# OBJECTIVE 1
Return the saved data entries unchanged, starting at their first line and ending after the line that contains "Action: pos(812,906)".

# SOURCE TEXT
start

# Iris Flower Classification with Scikit-Learn and Hopsworks

In this notebook we will, 

1. Load the Iris Flower dataset into Pandas from a CSV file
2. Save the features to a feature group
3. Create a feature view from the feature group
4. Read the train/test features and labels using the feature view
5. Train a KNN Model using SkLearn
6. Save the trained model to Hopsworks
7. Launch a serving instance to serve the trained model (KServe)
8. Send a prediction request to the served model
9. Start a Gradio UI to interactively make predictions using the input features for the Iris Model

In [None]:
!pip install -U hopsworks --quiet

## Import libraries

In [None]:
from sklearn.neighbors import KNeighborsClassifier
from sklearn.metrics import accuracy_score
import joblib
import numpy as np
import time
import json
import random
import hopsworks
import pandas as pd
from sklearn import preprocessing

### Not app.hopsworks.ai ?

If you are running your own Hopsworks cluster (not app.hopsworks.ai):

 * uncomment the cell below
 * fill in details for your cluster
 * run the cel

In [None]:
#import os
#key=""
#with open("api-key.txt", "r") as f:
#    key = f.read().rstrip()
#os.environ['HOPSWORKS_PROJECT']="dowlingj"
#os.environ['HOPSWORKS_HOST']="35.187.178.84"
#os.environ['HOPSWORKS_API_KEY']=key    

### Connect to your Hopsworks cluster

If you only set the HOPSWORKS_API_KEY, it will assume you are connecting to app.hopsworks.ai.
Set HOPSWORKS_HOST and HOPSWORKS_PROJECT environment variables to connect to a different Hopsworks cluster.

In [None]:
project = hopsworks.login()
fs = project.get_feature_store()
mr = project.get_model_registry()
ms = project.get_model_serving()

## Prepare Training Dataset

### Load Iris Dataset (csv)

In [None]:
iris_df = pd.read_csv("https://repo.hops.works/master/hopsworks-tutorials/data/iris.csv")
iris_df.head()

In [None]:
iris_df.info()

end

# Saved data entries
start

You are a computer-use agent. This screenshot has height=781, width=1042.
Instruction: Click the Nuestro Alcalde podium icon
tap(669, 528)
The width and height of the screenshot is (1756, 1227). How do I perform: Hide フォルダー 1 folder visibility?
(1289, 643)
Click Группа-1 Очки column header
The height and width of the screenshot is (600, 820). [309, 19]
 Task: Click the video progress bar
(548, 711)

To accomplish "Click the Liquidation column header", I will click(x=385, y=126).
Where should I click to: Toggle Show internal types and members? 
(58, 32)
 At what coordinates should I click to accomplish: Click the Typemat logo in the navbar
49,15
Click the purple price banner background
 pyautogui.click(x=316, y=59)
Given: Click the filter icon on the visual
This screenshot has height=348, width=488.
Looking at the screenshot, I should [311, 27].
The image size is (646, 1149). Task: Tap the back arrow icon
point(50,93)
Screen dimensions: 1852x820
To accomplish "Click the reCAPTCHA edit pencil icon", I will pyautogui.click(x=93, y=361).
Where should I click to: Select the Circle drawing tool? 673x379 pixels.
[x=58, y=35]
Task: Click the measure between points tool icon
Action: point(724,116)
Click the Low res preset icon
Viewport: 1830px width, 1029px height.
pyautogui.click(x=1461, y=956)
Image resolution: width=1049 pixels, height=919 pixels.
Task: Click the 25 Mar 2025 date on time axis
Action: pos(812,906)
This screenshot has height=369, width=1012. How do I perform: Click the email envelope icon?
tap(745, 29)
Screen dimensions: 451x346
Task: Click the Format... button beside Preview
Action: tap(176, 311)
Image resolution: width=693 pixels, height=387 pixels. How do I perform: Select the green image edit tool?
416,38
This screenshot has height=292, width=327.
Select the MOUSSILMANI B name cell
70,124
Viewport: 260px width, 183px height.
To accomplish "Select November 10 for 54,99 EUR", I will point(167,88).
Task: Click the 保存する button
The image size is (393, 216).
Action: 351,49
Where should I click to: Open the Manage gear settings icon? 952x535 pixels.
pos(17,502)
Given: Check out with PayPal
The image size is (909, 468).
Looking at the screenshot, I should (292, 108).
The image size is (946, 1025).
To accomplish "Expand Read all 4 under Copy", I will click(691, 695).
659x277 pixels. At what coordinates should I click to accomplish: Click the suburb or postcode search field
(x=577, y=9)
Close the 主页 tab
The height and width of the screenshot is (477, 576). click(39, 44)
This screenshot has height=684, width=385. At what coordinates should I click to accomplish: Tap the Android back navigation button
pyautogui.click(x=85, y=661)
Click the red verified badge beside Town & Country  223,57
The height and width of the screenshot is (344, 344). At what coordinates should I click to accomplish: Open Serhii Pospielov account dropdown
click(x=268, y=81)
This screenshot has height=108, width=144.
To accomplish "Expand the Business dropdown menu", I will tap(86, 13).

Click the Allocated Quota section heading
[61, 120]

end

# OBJECTIVE 2
Answer these questions about the Iris classification notebook:
(a) What kind of model does the notebook train with SkLearn?
(b) Which cluster does the notebook assume you are connecting to if only HOPSWORKS_API_KEY is set?
(c) From what file type is the Iris dataset loaded into Pandas?

# EXERCISE SOLUTION 1
You are a computer-use agent. This screenshot has height=781, width=1042.
Instruction: Click the Nuestro Alcalde podium icon
tap(669, 528)
The width and height of the screenshot is (1756, 1227). How do I perform: Hide フォルダー 1 folder visibility?
(1289, 643)
Click Группа-1 Очки column header
The height and width of the screenshot is (600, 820). [309, 19]
 Task: Click the video progress bar
(548, 711)

To accomplish "Click the Liquidation column header", I will click(x=385, y=126).
Where should I click to: Toggle Show internal types and members? 
(58, 32)
 At what coordinates should I click to accomplish: Click the Typemat logo in the navbar
49,15
Click the purple price banner background
 pyautogui.click(x=316, y=59)
Given: Click the filter icon on the visual
This screenshot has height=348, width=488.
Looking at the screenshot, I should [311, 27].
The image size is (646, 1149). Task: Tap the back arrow icon
point(50,93)
Screen dimensions: 1852x820
To accomplish "Click the reCAPTCHA edit pencil icon", I will pyautogui.click(x=93, y=361).
Where should I click to: Select the Circle drawing tool? 673x379 pixels.
[x=58, y=35]
Task: Click the measure between points tool icon
Action: point(724,116)
Click the Low res preset icon
Viewport: 1830px width, 1029px height.
pyautogui.click(x=1461, y=956)
Image resolution: width=1049 pixels, height=919 pixels.
Task: Click the 25 Mar 2025 date on time axis
Action: pos(812,906)

# EXERCISE SOLUTION 2
(a) A KNN model
(b) app.hopsworks.ai
(c) A CSV file